Durante su ronda de entrevistas televisivas, el presidente del Partido Conservador, Oliver Dowden, dijo ayer que el Primer Ministro buscará "abordar la cultura subyacente en Downing Street" que condujo al escándalo.
Pero mientras los aliados más cercanos del primer ministro se unen a él, Rishi Sunak, un futuro aspirante al liderazgo tory, se encuentra entre una docena de ministros del gabinete cuyo silencio sigue siendo ensordecedor desde las disculpas de Johnson la semana pasada.
Downden admitió que hubo "fallas" en el número 10, pero negó que fuera un asunto de renuncia para Johnson.
Le dijo al programa Sunday Morning de la BBC: "El primer ministro está... decidido a asegurarse de que no se permita que esto suceda y de que abordemos la cultura subyacente en Downing Street".
Pero Loughton, un exministro de niños, dijo que se había causado un "daño terminal" a Johnson.

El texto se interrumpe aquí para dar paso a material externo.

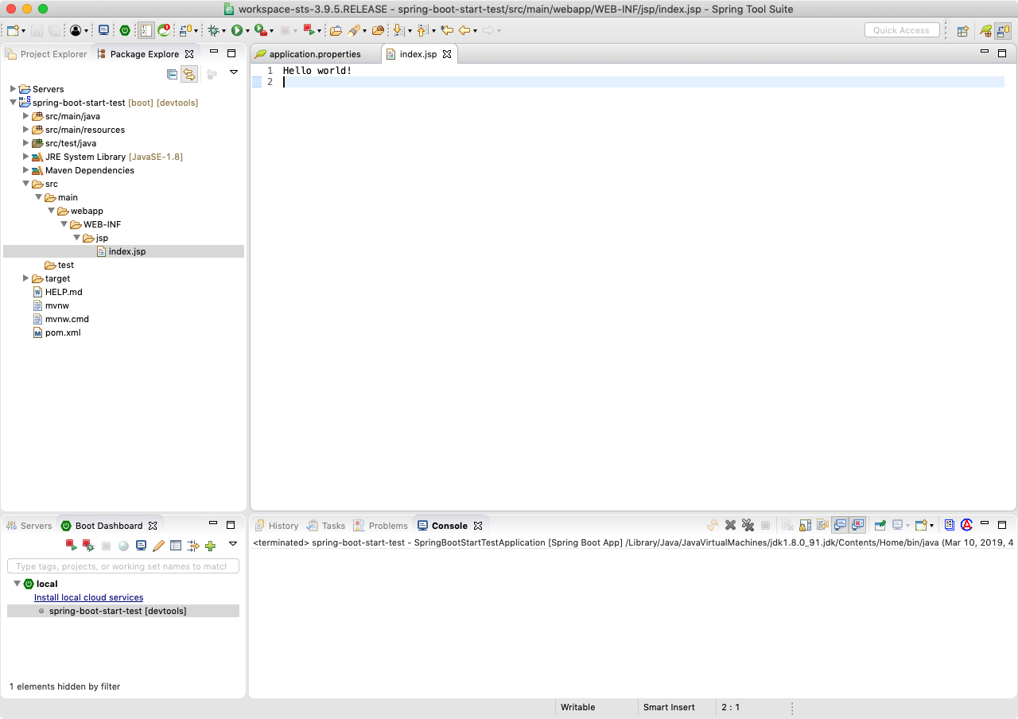Switch to the application.properties editor tab
This screenshot has width=1018, height=719.
(x=314, y=54)
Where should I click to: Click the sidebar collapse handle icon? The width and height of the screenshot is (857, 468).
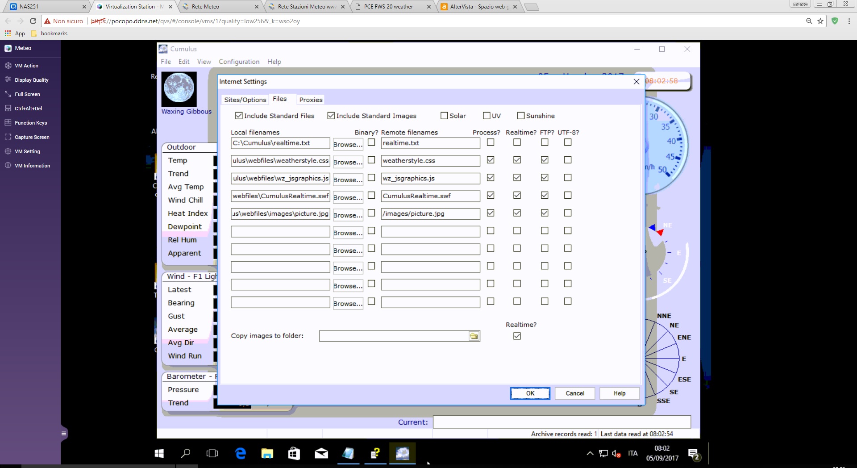(x=64, y=433)
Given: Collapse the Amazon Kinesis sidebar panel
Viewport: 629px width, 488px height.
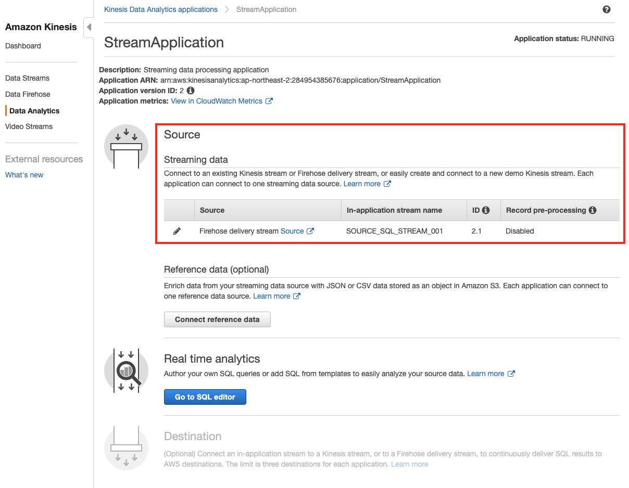Looking at the screenshot, I should click(x=89, y=27).
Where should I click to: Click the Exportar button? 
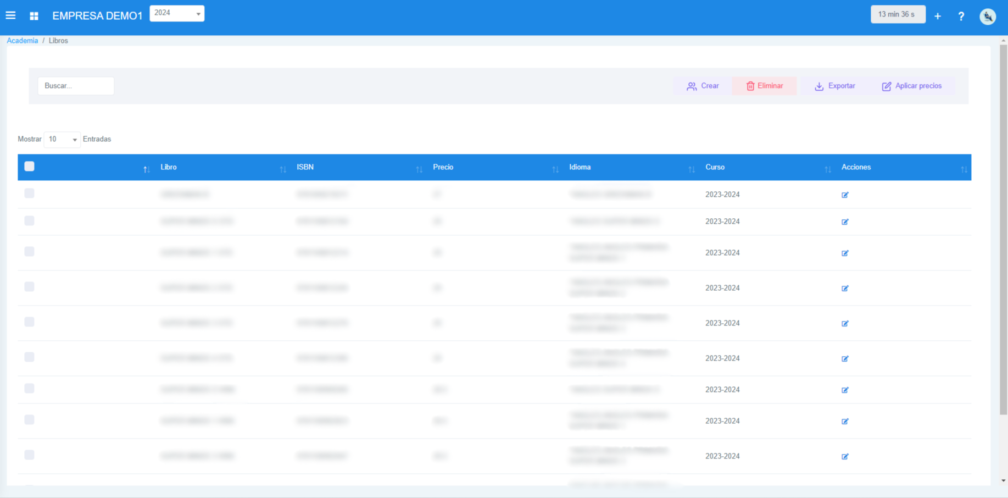click(834, 86)

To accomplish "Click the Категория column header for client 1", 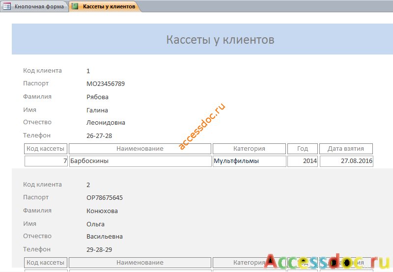I will [249, 149].
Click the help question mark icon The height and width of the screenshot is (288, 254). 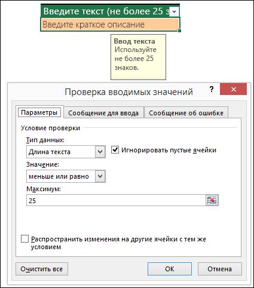tap(212, 89)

“En este caso, todos los caminos conducen de regreso a Downing Street y a la persona cuyo nombre está en la puerta de entrada”, dijo ayer el parlamentario de East Worthing y Shoreham.
Para que se desencadene una competencia por el liderazgo, los parlamentarios conservadores deben enviar 54 cartas de censura a Johnson a Sir Graham Brady, presidente del comité de backbench de 1922.
Los látigos conservadores fueron acusados de usar 'trucos sucios' anoche para evitar que se enviaran cartas, y se dijo que un puñado estaba 'monitorizando' los pasillos fuera de la oficina del Comité 1922 en Whitehall.
Los parlamentarios elegidos por primera vez en 2019 también dijeron que se les advirtió que el número 10 averiguaría si habían enviado alguna correspondencia disidente.
Esto es a pesar de que Sir Graham recibe cartas en confianza, quien no declara públicamente cuántas ha recibido.
Un parlamentario en la admisión de 2019 dijo: 'Te dice cuán desesperadas se han puesto las cosas, están recurriendo a estas tácticas encubiertas. En todo caso, este tipo de trucos sucios hacen que los colegas estén más decididos a enfrentarse al número 10”.
Downing Street descartó anoche las sugerencias de que Johnson no había sido totalmente directo en su disculpa el miércoles pasado, en la que dijo que asistió a la fiesta en el jardín del 20 de mayo durante 25 minutos, pero entendió que se trataba de un "evento de trabajo".
Un informe en el Sunday Times afirmó que "al menos dos personas" le advirtieron que el evento que se estaba organizando en el correo electrónico del Sr. Reynolds equivalía a "una fiesta" y debería cancelarse, pero descartó las preocupaciones como una reacción exagerada, elogiando su privado secretario como 'mi leal labrador'.
Un portavoz de No 10 dijo anoche: "No es cierto que el Primer Ministro haya sido advertido sobre el evento con anticipación".
Los Lib Dems dijeron que han presentado una moción que indica que el Parlamento no tiene confianza en el primer ministro.
El partido quiere que los parlamentarios conservadores lo respalden en un intento por debatirlo en la Cámara de los Comunes, con el líder Sir Ed Davey presionando para que se vote el miércoles.